Crypto tycoon Sam Bankman-Fried pleads not guilty to fraud
The judge has tentatively set the trial for the founder of the now-bankrupt FTX crypto exchange for October 2
Former cryptocurrency tycoon Sam Bankman-Fried on Tuesday pleaded not guilty to charges of defrauding investors in his now-bankrupt FTX crypto exchange.
The 30-year-old FTX founder faces eight criminal counts, including wire fraud and money laundering conspiracy. He is accused of redirecting the deposits of FTX customers without their consent to his Alameda Research hedge fund, which financed his lavish real estate purchases and hefty political donations.
Two of his former associates have already pleaded guilty to fraud charges. Carolyn Ellison, who ran Alameda, and FTX co-founder Gary Wang are cooperating with prosecutors and may testify at trial with the hopes of getting lenient treatment.
Bankman-Fried has acknowledged mistakes were made at FTX, but insisted he doesn't believe he is criminally liable. If convicted, he could face up to 115 years in prison.
US District Judge Lewis Kaplan set October 2 as a tentative date for the trial, which is projected to last around four weeks. Oral arguments were scheduled for May 18.
Why was an extra condition added to Bankman-Fried's bail?
The judge also imposed a new bail condition on Tuesday, barring Bankman-Fried from accessing FTX or Alameda assets.
It came after the prosecutor, Danielle Sassoon, accused Bankman-Fried of working to transfer assets to an undisclosed foreign country in the hopes of receiving a more "lenient" treatment.
She said prosecutors were also looking into reports suggesting that funds were transferred out of Alameda cryptocurrency wallets last month, although she noted that prosecutors had no evidence Bankman-Fried was behind the transactions.
His lawyer, Mark Cohen, denied his client was behind the transfers.
He also addressed the accusation of attempting to transfer money overseas. He said Bankman-Fried was simply seeking to comply with a Bahamas court order which temporarily seized some FTX assets last month.
In November, the Securities Commission of the Bahamas directed Bankman-Fried and Wang to transfer assets under their control, as per a December 29 affidavit filed in the Bahamas Supreme Court.
Secrecy for bond co-signers
Bankman-Fried was required to remain confined at his parents' home in California with electronic monitoring, following his extradition from the Bahamas last month, where FTX was based.

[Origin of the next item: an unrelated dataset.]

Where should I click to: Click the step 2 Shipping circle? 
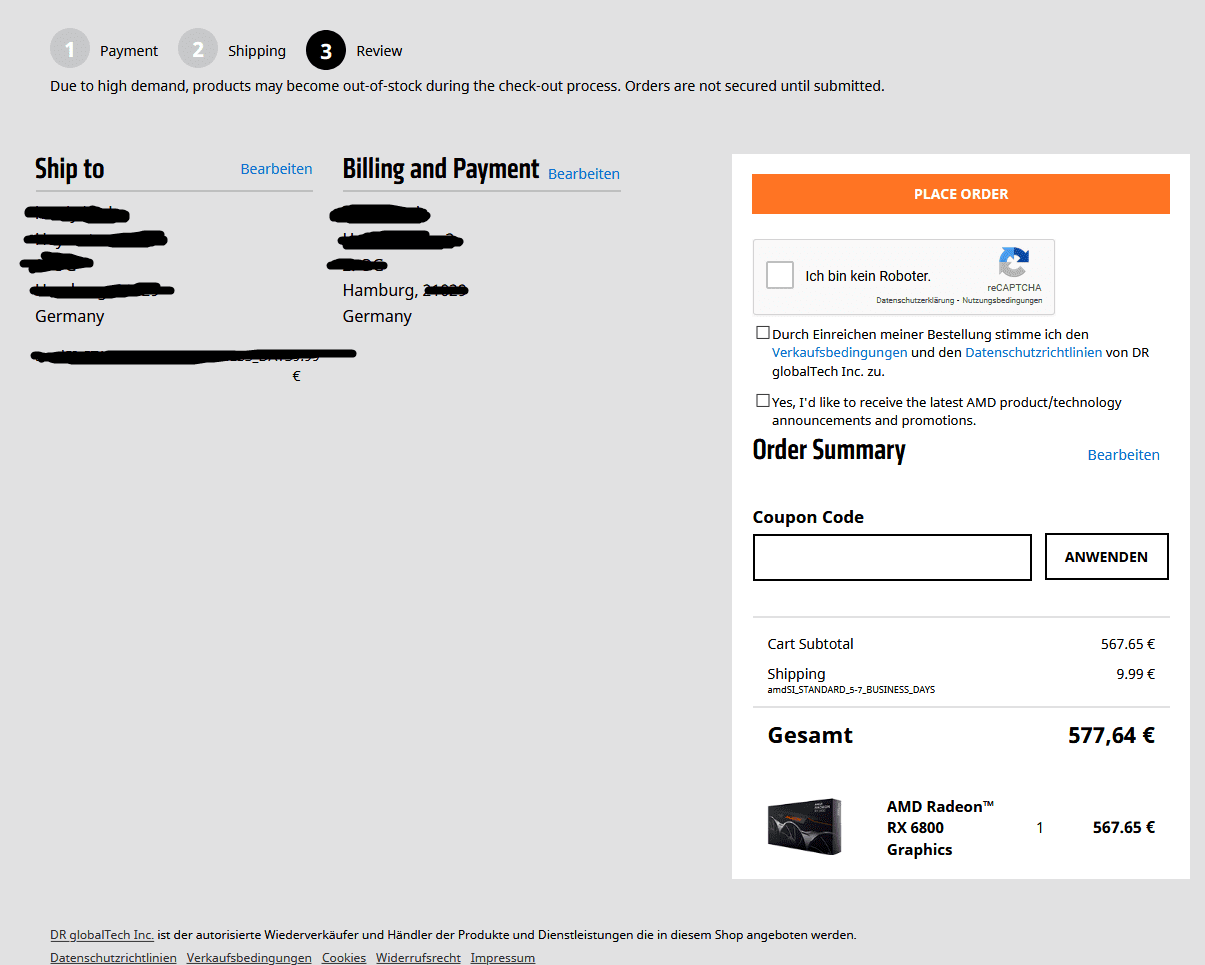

Prior to Bankman-Fried's Tuesday appearance, his legal team requested in a letter that the judge refrain from disclosing the names of two co-signers to his $250 million (€236.77 million) personal bond.
The letter cited the purported harassment the other co-signers, Bankman-Fried's own parents, have thus far suffered, including threats and "communications expressing a desire that they suffer physical harm."
Judge Kaplan approved Bankman-Fried's request and said the names were allowed to stay secret for the time being, but left the door open to reconsidering the decision should the media or others object.
A high-profile crypto blowup
Bankman-Fried founded FTX in 2019, and was hailed as a rising star soon afterwards when the cryptocurrency exchange and hedge fund became one of the largest platforms of its kind worldwide.
His net worth last year was estimated to stand at $26.5 billion (€24.9 billion), according to Forbes. He also became a major donor to US political campaigns.
FTX, which had been among the world's largest cryptocurrency exchanges, filed for bankruptcy protection on November 11 in one of the highest-profile crypto blowups after traders pulled $6 billion (€5.7 billion) from the platform in three days.
Bankman-Fried resigned as FTX's chief executive officer the same day as the bankruptcy filing.
FTX's demise marked the latest turmoil for the cryptocurrency industry in 2022. The overall crypto market has slumped amid a string of meltdowns that have taken down other key players including Voyager Digital and Celsius Network.